Real-space imaging of acoustic plasmons in large-area CVD graphene
Sergey G. Menabde, In-Ho Lee, Sanghyub Lee, Heonhak Ha, Jacob T., Heiden, Daehan Yoo, Teun-Teun Kim, Young Hee Lee, Tony Low, Sang-Hyun Oh, Min, Seok Jang

TL;DR
This study visualizes and characterizes acoustic plasmons in large-area CVD graphene, revealing their confinement, damping properties, and potential for mid-IR optoelectronic applications.
Contribution
It provides the first real-space imaging of acoustic plasmons in large-area graphene, demonstrating their low damping and strong confinement at ambient conditions.
Findings
Acoustic plasmons exhibit high confinement and low damping in large-area graphene.
Real-space imaging of acoustic plasmons is achieved using near-field scattering microscopy.

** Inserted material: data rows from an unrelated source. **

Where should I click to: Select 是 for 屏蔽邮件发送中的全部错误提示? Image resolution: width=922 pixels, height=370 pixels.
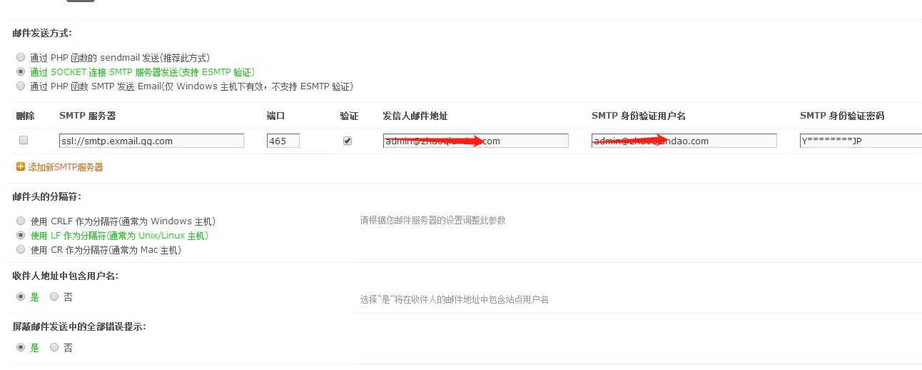coord(21,347)
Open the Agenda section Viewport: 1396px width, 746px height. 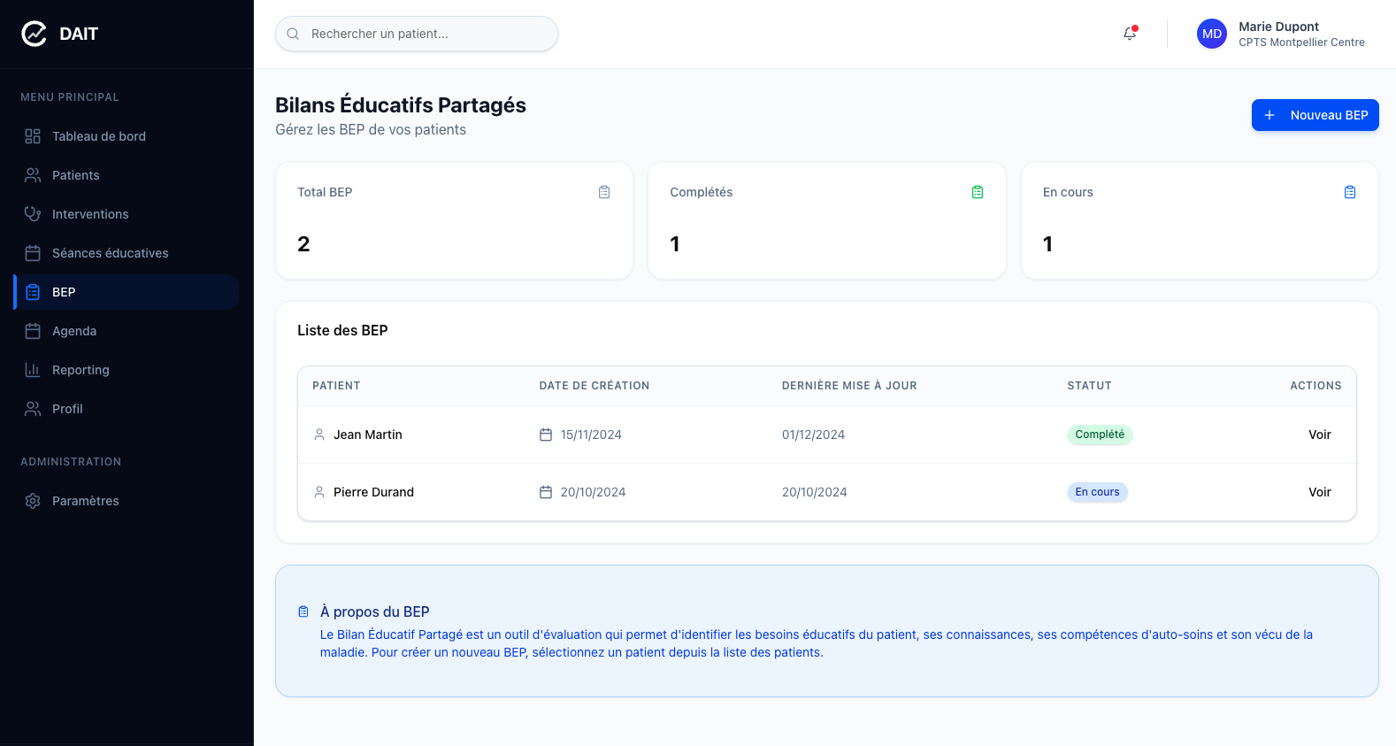(x=74, y=331)
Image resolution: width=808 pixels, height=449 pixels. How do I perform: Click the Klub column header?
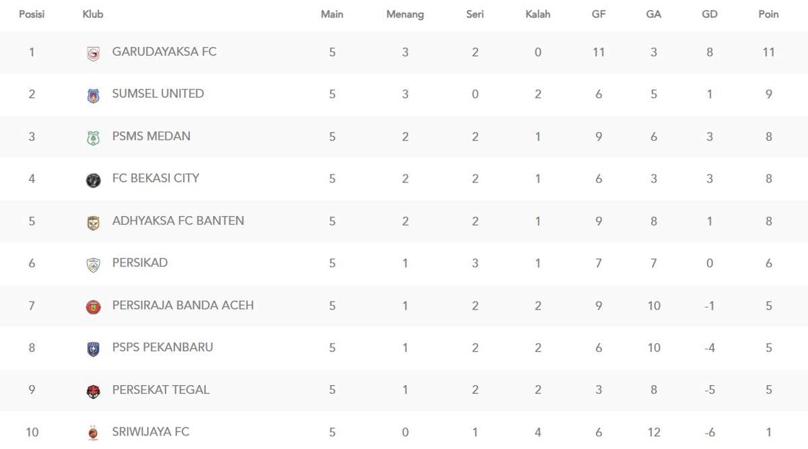click(93, 14)
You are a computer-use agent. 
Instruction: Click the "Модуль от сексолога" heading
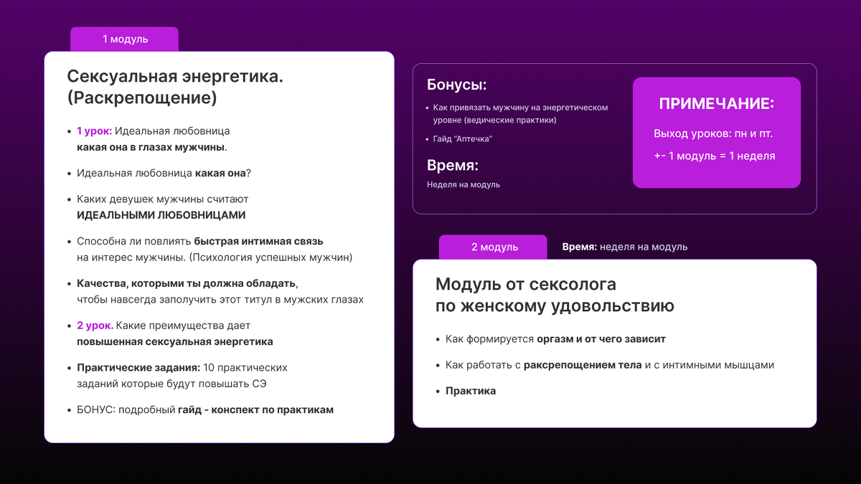[525, 285]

Resonant acoustic Bloch states are observed in gold nanoribbon arrays, enhancing far-field coupling.
Abstract
An acoustic plasmonic mode in a graphene-dielectric-metal heterostructure has recently been spotlighted as a superior platform for strong light-matter interaction. It originates from the coupling of graphene plasmon with its mirror image and exhibits the largest field confinement in the limit of a nm-thick dielectric. Although recently detected in the far-field regime, optical near-fields of this mode are yet to be observed and characterized. Direct optical probing of the plasmonic fields reflected by the edges of graphene via near-field scattering microscope reveals a relatively small damping rate of the mid-IR acoustic plasmons in our devices, which allows for their real-space mapping even with unprotected, chemically grown, large-area graphene at ambient conditions. We show an acoustic mode that is twice as confined - yet 1.4 times less damped - compared to the graphene surface…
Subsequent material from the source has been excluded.